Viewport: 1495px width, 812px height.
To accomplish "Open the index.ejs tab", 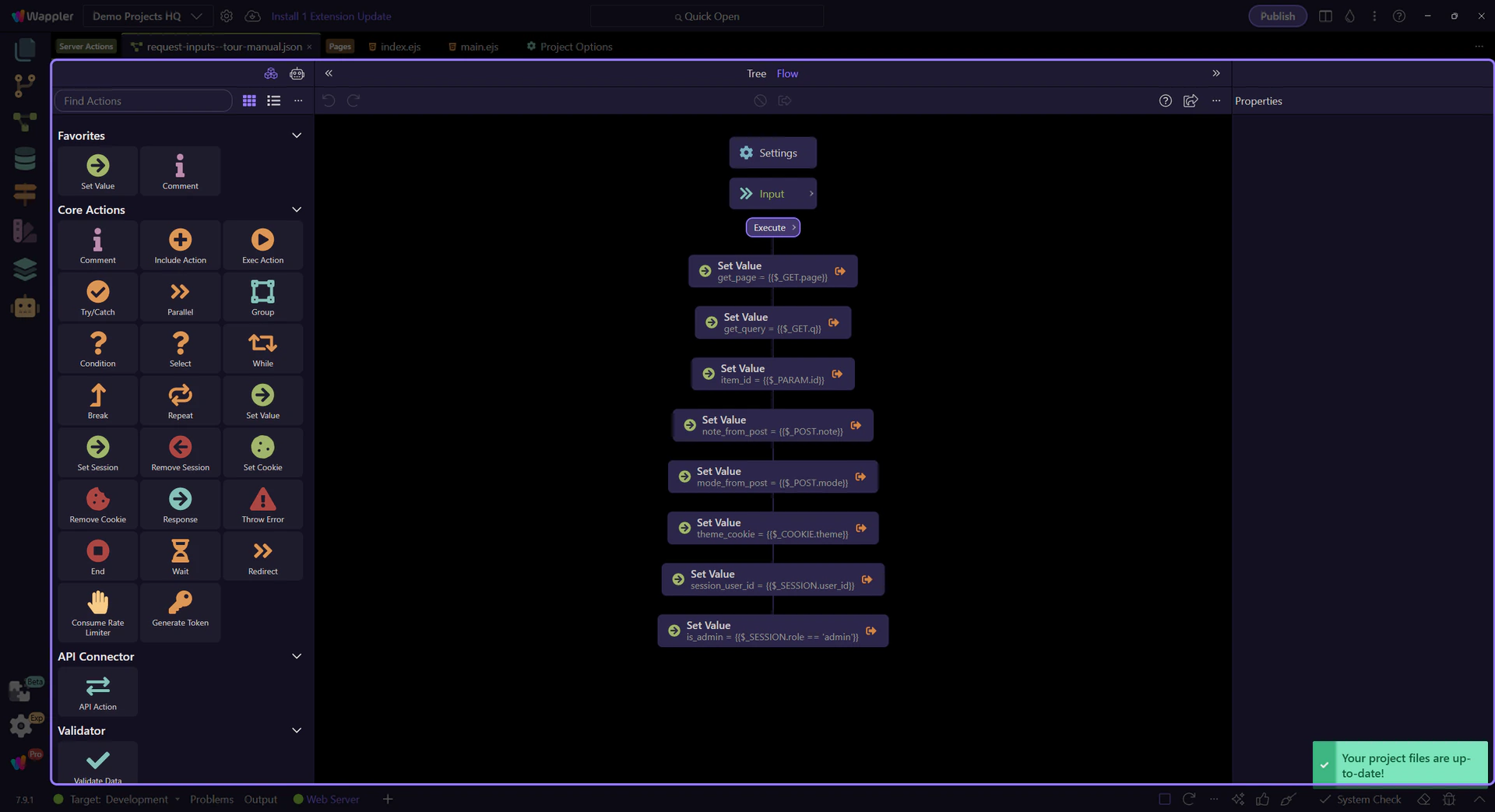I will click(399, 47).
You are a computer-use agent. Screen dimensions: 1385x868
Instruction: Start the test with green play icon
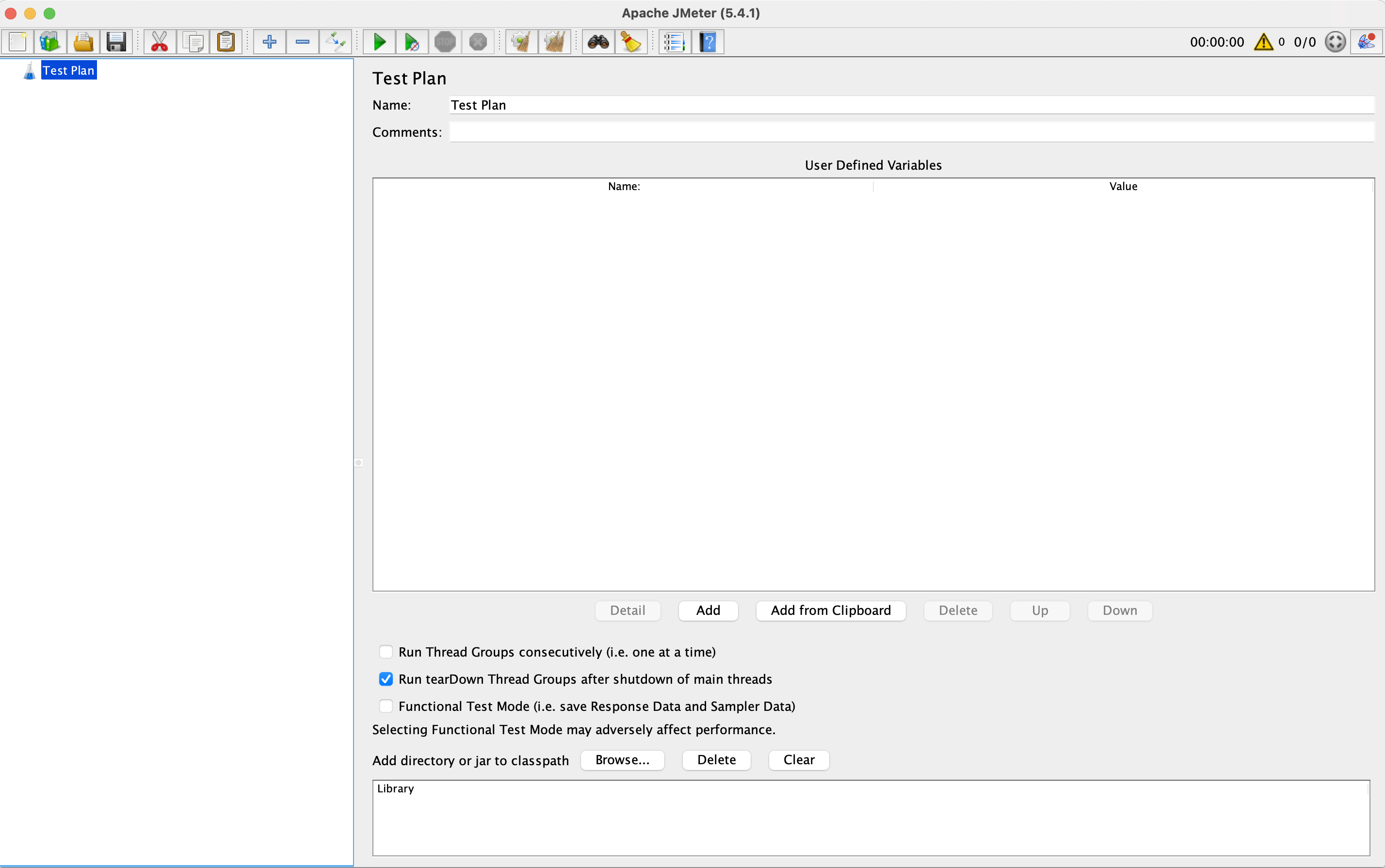point(379,42)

++++++++++

• [STATED TASK]:
Pick out each line above that contains the string "dimensions", matching case exactly, and copy those lines.

• [PROBLEM SOLUTION]:
You are a computer-use agent. Screen dimensions: 1385x868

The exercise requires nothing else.